BEGIN Text provided

# Green Laser for Rescue/Signalling



## kosPap (Aug 3, 2010)

I am considering adding a green laser in my kit just for the shake of signalling....(I guess some of you have already seen this: http://www.equipped.org/rescuelaser.htm)

I am total newbe on this and do not know anything about power needed (need a beam that will reach several kilometers). Any chance I will getby with 5mW ones

How about modes? Are there any vailable options?

How about a lser or a pointer? My main concern is durability

And buying one must be easy and relatively cheap...
That means that i am looking at the Romisen L-030 30mW one for now....

Thanx, kostas

and what power consumption (amp draw)? what do the 30mW ones draw?


----------



## alpg88 (Aug 3, 2010)

good idea, i thought there could be practical use for lasers in my moded lanterns, 
last time i was camping, there was a mountain 2-3 miles away, my green 50mw had no problem reaching it.


----------



## Raccoon (Aug 4, 2010)

You have to really consider whether you are worth rescuing in the first place.

Seriously, how often do you find yourself a thousand miles away from civilization?


----------



## kosPap (Aug 5, 2010)

on rescue, you never know....in our mountains there are cravaces...easiest thing to get out is a laser

I am in Emcoom/HAM....hence the need for signaling.....easiest way to mark a site for search parties in the forest, or the psoiion of a field antenna in the middle of nowhere


----------



## barkingmad (Aug 5, 2010)

It's not just the power of the laser that is important - it is the shape of the beam. The rescue lasers project a 'line' of light whereas normal lasers are just a pin point - a line is far easier to aim / covers a much larger area.

END Text provided

▸ Task to carry out: Transcribe, word for word, the part of the green laser thread that begins at the words "How about modes?" and stops after "one for now....".

BEGIN Entries provided

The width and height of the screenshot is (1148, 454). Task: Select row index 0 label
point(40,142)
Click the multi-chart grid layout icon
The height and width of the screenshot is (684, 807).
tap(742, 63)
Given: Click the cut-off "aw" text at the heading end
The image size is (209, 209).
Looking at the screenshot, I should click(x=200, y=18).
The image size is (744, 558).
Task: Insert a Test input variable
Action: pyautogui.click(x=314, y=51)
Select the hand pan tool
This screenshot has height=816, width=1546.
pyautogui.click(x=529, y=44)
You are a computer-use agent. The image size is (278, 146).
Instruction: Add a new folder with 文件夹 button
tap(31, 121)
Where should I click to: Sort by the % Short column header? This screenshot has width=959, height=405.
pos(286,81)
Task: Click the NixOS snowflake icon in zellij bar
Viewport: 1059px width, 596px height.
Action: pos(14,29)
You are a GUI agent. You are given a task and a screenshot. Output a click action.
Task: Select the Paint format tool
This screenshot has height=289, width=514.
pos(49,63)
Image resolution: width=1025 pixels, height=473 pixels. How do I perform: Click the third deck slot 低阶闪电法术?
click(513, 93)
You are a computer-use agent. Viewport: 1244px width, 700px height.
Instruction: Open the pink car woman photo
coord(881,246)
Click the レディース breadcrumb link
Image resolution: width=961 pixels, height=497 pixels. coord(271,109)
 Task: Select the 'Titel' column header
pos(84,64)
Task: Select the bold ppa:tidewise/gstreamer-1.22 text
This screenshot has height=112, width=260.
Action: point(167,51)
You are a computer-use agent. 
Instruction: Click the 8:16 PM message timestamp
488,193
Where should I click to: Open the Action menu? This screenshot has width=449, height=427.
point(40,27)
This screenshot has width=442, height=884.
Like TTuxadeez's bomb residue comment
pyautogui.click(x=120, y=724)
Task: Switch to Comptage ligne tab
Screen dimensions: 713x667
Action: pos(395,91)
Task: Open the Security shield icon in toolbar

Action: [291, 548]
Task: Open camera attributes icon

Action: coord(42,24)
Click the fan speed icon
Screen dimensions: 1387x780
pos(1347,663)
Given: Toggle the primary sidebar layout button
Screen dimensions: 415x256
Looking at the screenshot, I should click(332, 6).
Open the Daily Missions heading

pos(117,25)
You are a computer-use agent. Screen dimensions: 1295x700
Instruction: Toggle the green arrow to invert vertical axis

END Entries provided

▸ Output:
How about modes? Are there any vailable options?

How about a lser or a pointer? My main concern is durability

And buying one must be easy and relatively cheap...
That means that i am looking at the Romisen L-030 30mW one for now....